What to produce: Return, exactly and in full, the lines of the records below starting at the one with "Click the New Zealand Story fern logo" and ending at the one with "Click the NO", and no other lines.

======== Source records

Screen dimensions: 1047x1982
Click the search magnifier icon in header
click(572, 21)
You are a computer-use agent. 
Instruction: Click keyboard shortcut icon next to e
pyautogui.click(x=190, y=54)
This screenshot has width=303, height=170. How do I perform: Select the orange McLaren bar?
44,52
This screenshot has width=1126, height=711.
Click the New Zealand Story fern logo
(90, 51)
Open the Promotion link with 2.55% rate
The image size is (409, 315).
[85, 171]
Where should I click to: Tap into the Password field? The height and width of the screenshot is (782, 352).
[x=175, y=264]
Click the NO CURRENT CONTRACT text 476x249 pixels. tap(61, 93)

================
======== Source records

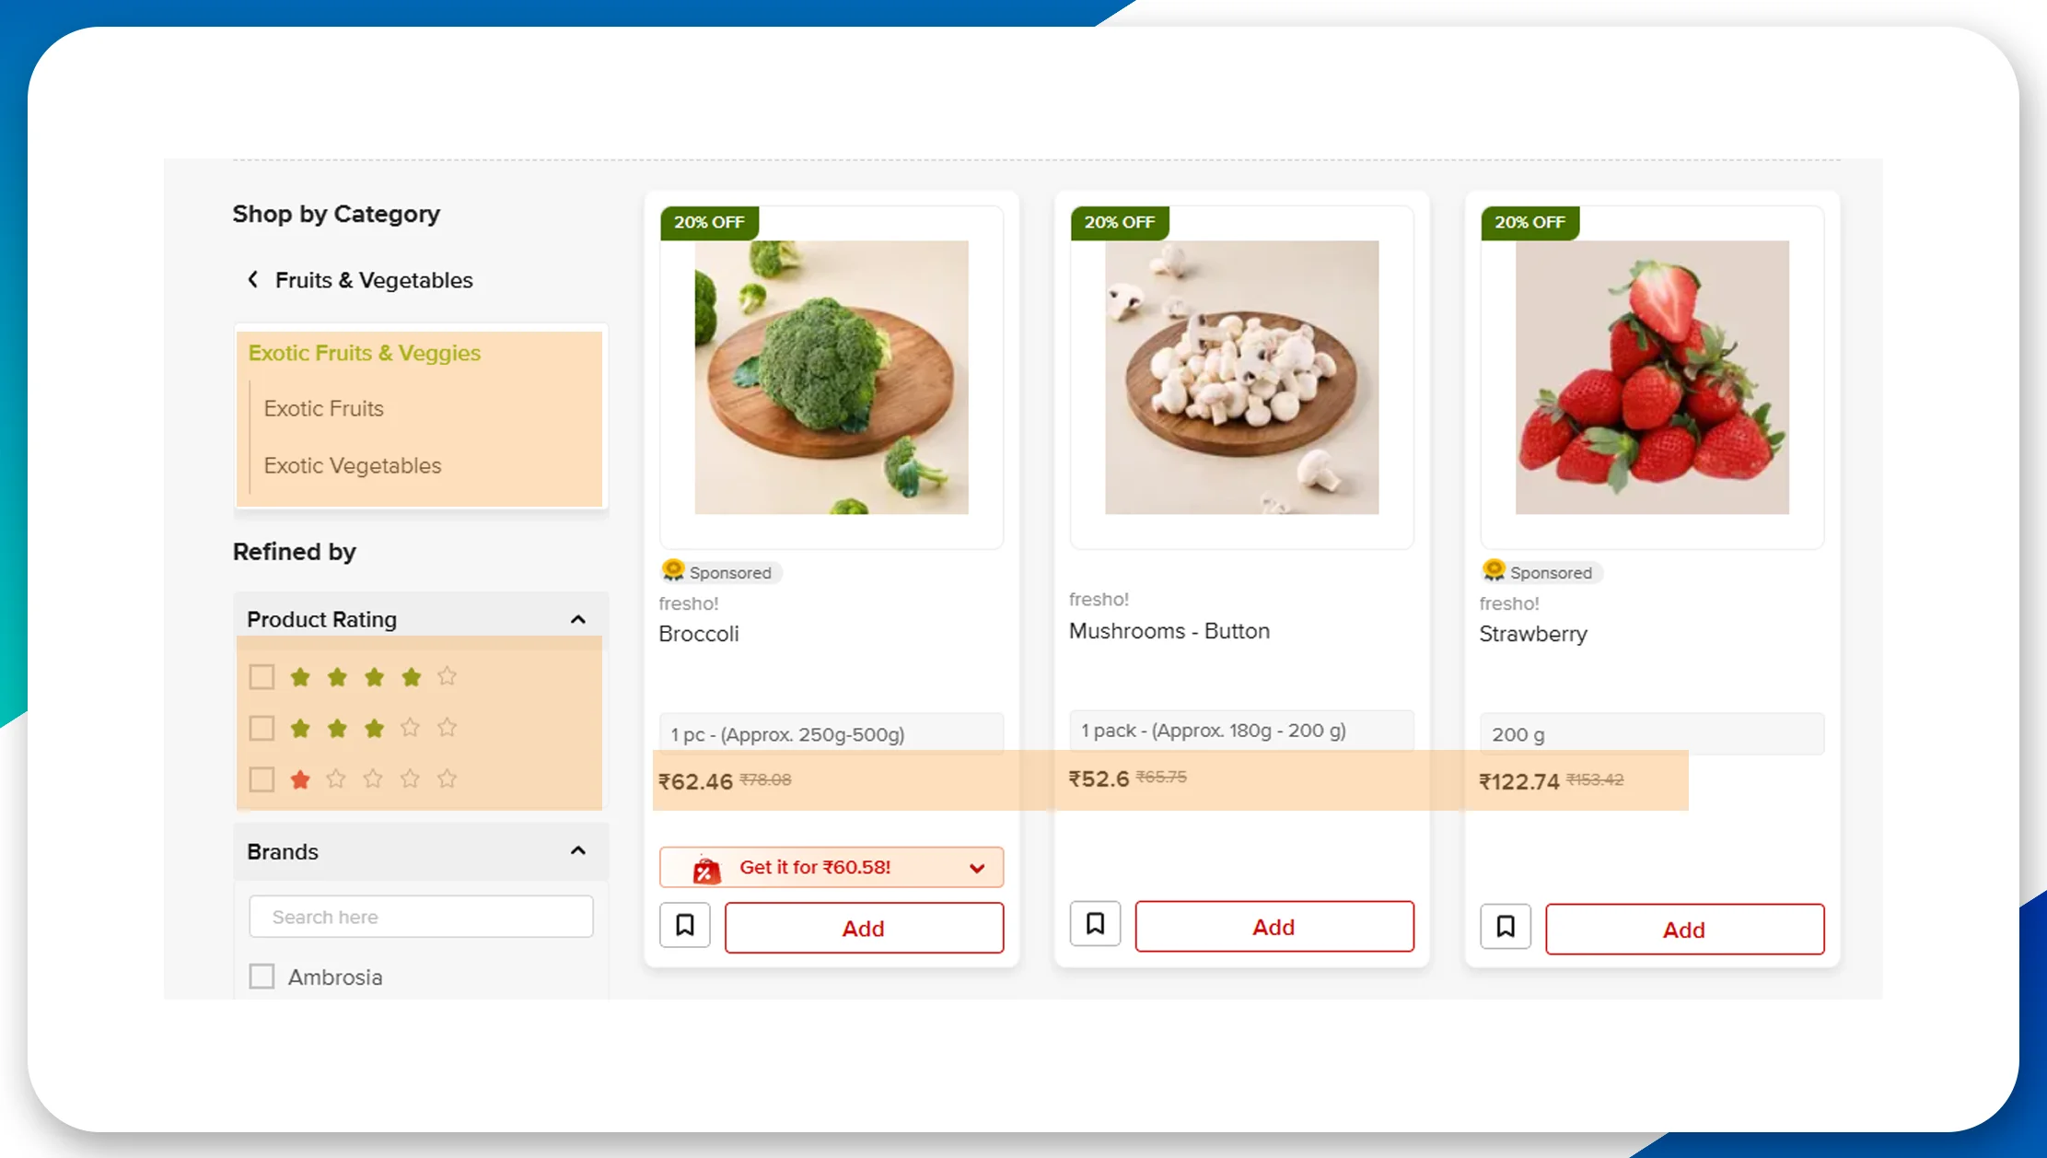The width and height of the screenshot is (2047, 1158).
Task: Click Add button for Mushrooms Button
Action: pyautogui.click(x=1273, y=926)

================

Answer to this problem:
Click the New Zealand Story fern logo
(90, 51)
Open the Promotion link with 2.55% rate
The image size is (409, 315).
[85, 171]
Where should I click to: Tap into the Password field? The height and width of the screenshot is (782, 352).
[x=175, y=264]
Click the NO CURRENT CONTRACT text 476x249 pixels. tap(61, 93)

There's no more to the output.